● **TO DO**:
Print, in exact form, the lines below from the one containing "Task: Go to Lists in sidebar" through the one containing "Switch to the Explore tab", and omit all others.

[Dataset entries]
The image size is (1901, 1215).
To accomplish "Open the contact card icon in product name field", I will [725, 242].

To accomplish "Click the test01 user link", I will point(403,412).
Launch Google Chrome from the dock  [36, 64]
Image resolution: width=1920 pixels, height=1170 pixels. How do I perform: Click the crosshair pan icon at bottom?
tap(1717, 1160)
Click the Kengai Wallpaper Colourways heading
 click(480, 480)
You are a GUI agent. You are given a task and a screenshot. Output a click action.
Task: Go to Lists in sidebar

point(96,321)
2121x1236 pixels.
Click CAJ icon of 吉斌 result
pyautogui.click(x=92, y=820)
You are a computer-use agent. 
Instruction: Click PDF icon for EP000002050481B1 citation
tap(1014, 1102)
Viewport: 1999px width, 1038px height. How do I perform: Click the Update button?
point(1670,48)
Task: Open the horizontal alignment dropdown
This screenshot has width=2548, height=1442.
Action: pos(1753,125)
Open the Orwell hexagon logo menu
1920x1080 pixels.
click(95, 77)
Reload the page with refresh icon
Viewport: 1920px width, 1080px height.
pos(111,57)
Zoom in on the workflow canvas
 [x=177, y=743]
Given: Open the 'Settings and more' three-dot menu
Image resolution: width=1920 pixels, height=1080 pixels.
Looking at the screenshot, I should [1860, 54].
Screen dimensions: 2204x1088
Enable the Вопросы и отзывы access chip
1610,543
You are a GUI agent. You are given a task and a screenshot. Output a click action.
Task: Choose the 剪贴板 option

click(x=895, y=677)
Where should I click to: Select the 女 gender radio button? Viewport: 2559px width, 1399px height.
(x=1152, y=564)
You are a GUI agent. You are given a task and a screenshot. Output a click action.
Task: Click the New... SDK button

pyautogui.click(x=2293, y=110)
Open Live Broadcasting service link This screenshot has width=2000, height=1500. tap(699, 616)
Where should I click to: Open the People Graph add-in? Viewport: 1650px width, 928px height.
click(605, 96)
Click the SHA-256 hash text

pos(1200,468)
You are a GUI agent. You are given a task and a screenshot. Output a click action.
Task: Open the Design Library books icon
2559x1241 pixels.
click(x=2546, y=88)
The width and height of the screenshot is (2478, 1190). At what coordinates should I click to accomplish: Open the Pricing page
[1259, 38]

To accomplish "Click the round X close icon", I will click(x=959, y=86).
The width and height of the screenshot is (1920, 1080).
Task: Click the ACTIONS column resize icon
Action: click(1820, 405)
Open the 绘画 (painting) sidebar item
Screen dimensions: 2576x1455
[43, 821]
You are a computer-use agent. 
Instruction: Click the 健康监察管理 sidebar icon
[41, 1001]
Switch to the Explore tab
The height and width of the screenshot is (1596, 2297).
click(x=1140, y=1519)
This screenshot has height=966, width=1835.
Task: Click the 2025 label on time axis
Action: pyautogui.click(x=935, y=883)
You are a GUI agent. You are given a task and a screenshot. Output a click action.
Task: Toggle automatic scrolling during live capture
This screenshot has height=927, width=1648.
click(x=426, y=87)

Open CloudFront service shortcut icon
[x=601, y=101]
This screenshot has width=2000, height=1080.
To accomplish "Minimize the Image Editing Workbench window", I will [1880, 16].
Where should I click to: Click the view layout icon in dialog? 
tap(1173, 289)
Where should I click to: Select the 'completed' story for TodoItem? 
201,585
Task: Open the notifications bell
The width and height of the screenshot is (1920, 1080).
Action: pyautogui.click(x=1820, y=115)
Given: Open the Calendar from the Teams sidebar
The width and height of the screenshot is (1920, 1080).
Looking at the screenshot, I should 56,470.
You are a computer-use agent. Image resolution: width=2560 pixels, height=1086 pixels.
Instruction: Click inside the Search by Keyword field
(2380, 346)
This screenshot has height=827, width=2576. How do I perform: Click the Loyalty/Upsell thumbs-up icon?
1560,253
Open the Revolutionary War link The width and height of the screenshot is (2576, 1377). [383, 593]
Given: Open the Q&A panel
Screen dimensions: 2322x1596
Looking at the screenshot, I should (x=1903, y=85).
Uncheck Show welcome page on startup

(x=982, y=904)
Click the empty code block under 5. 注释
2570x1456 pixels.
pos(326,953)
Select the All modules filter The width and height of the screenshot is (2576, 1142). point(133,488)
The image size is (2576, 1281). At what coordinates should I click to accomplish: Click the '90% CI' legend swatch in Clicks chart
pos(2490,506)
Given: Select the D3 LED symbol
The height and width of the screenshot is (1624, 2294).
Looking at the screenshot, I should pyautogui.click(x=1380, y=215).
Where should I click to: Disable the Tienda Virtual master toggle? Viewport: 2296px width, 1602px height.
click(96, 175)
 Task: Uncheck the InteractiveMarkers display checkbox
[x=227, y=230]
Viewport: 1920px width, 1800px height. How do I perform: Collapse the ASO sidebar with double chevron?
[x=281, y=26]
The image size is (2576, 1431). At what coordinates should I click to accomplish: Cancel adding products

● **PROBLEM SOLUTION**:
Task: Go to Lists in sidebar

point(96,321)
2121x1236 pixels.
Click CAJ icon of 吉斌 result
pyautogui.click(x=92, y=820)
You are a computer-use agent. 
Instruction: Click PDF icon for EP000002050481B1 citation
tap(1014, 1102)
Viewport: 1999px width, 1038px height. How do I perform: Click the Update button?
point(1670,48)
Task: Open the horizontal alignment dropdown
This screenshot has width=2548, height=1442.
Action: pos(1753,125)
Open the Orwell hexagon logo menu
1920x1080 pixels.
click(95, 77)
Reload the page with refresh icon
Viewport: 1920px width, 1080px height.
pos(111,57)
Zoom in on the workflow canvas
 [x=177, y=743]
Given: Open the 'Settings and more' three-dot menu
Image resolution: width=1920 pixels, height=1080 pixels.
Looking at the screenshot, I should [1860, 54].
Screen dimensions: 2204x1088
Enable the Вопросы и отзывы access chip
1610,543
You are a GUI agent. You are given a task and a screenshot. Output a click action.
Task: Choose the 剪贴板 option

click(x=895, y=677)
Where should I click to: Select the 女 gender radio button? Viewport: 2559px width, 1399px height.
(x=1152, y=564)
You are a GUI agent. You are given a task and a screenshot. Output a click action.
Task: Click the New... SDK button

pyautogui.click(x=2293, y=110)
Open Live Broadcasting service link This screenshot has width=2000, height=1500. tap(699, 616)
Where should I click to: Open the People Graph add-in? Viewport: 1650px width, 928px height.
click(605, 96)
Click the SHA-256 hash text

pos(1200,468)
You are a GUI agent. You are given a task and a screenshot. Output a click action.
Task: Open the Design Library books icon
2559x1241 pixels.
click(x=2546, y=88)
The width and height of the screenshot is (2478, 1190). At what coordinates should I click to accomplish: Open the Pricing page
[1259, 38]

To accomplish "Click the round X close icon", I will click(x=959, y=86).
The width and height of the screenshot is (1920, 1080).
Task: Click the ACTIONS column resize icon
Action: click(1820, 405)
Open the 绘画 (painting) sidebar item
Screen dimensions: 2576x1455
[43, 821]
You are a computer-use agent. 
Instruction: Click the 健康监察管理 sidebar icon
[41, 1001]
Switch to the Explore tab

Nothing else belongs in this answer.